Mrs Bishop argued the amendments would improve the protection of the health and safety of nursing home residents.
Her submission also sought to reassure cabinet that work was underway to address the lack of supply of appropriately qualified registered nursing staff for aged care and inconsistent nursing registrations requirements between states and territories.
The scandal exposed many failings in the oversight of the sector with providers given ample warning of inspections and therefore the opportunity to bring in extra staff and documentation before they were visited by the agency's assessors.
A damning Ombudsman report found assessments did not reflect the real situation in nursing homes and even those who failed accreditation were not penalised. Instead the agency had appeared to go to extreme lengths to accommodate them.

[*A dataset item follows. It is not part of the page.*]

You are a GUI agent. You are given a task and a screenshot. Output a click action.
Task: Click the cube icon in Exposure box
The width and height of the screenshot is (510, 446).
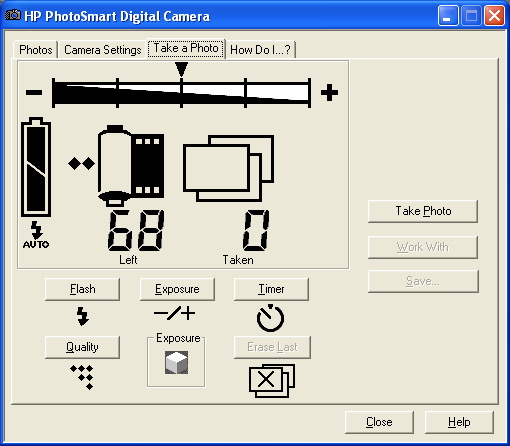tap(176, 362)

Mrs Bishop told cabinet that then prime minister John Howard agreed that former Victorian MP, Rob Knowles, would be the first Commissioner for Complaints.
"The proposed commissioner would be the public face of the scheme and would, amongst other things, have responsibility for ensuring that all complaints are dealt with in an effective, efficient and coordinated way," she wrote.
Comments from Mr Howard's department said the implementation of these reforms would "go a long way" towards restoring public confidence.
"The department notes there have been, and continue to be, public concerns about the quality of residential aged care, particularly appropriate staffing levels, the effectiveness of the Complaints Resolution Scheme and the capacity of the Aged Care Standards and Accreditation Agency to ensure quality of care," the submission said.
It warned the agency's two major tasks by the end of 2000 were to finalise accreditation processes and conduct "sufficient spot checks to ensure community confidence", noting it would be "difficult" and require "careful handling".